#### [To do]
After locating the line that contains "Image resolution: width=2372" in the data below, set down exactly that line and each one after it through the line that contains "Task: Open the Share sheet icon", and nothing more.
========
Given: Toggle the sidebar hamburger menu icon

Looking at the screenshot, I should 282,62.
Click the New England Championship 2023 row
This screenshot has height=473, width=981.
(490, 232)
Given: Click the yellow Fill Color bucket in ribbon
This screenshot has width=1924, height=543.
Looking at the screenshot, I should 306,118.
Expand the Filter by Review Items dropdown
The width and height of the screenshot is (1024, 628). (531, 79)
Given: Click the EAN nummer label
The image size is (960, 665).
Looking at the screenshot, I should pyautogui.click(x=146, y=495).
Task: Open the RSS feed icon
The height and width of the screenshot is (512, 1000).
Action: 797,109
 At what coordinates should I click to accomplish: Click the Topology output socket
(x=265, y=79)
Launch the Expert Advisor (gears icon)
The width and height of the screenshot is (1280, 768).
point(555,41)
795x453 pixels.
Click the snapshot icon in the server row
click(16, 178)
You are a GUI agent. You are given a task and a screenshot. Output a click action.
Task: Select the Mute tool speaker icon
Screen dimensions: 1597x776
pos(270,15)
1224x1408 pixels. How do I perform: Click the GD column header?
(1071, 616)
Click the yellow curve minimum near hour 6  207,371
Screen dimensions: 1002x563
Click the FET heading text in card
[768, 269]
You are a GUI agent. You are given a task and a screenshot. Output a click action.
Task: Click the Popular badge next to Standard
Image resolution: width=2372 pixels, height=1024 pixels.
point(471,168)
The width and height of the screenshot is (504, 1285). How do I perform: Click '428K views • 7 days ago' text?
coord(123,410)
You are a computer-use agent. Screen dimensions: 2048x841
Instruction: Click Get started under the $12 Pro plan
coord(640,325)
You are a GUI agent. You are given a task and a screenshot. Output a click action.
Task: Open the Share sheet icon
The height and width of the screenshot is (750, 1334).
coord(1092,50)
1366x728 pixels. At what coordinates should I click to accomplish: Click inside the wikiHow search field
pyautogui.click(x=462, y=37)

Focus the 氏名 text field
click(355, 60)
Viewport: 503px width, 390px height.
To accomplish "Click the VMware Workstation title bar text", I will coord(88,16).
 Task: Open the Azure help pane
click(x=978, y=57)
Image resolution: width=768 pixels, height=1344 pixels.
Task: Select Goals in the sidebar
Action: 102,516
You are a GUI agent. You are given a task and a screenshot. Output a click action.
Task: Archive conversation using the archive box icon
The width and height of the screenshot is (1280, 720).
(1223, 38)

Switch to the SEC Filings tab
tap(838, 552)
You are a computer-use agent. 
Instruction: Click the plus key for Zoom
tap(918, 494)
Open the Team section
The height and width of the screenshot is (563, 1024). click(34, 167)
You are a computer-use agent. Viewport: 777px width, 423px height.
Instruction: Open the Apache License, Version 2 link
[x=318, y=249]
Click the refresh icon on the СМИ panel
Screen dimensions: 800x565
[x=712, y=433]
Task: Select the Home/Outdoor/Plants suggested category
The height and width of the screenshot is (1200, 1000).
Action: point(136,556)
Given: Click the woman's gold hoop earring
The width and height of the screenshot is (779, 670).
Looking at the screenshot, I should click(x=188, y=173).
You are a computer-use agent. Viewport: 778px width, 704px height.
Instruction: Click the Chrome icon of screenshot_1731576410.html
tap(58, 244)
========
#### [Answer to the problem]
Image resolution: width=2372 pixels, height=1024 pixels.
point(471,168)
The width and height of the screenshot is (504, 1285). How do I perform: Click '428K views • 7 days ago' text?
coord(123,410)
You are a computer-use agent. Screen dimensions: 2048x841
Instruction: Click Get started under the $12 Pro plan
coord(640,325)
You are a GUI agent. You are given a task and a screenshot. Output a click action.
Task: Open the Share sheet icon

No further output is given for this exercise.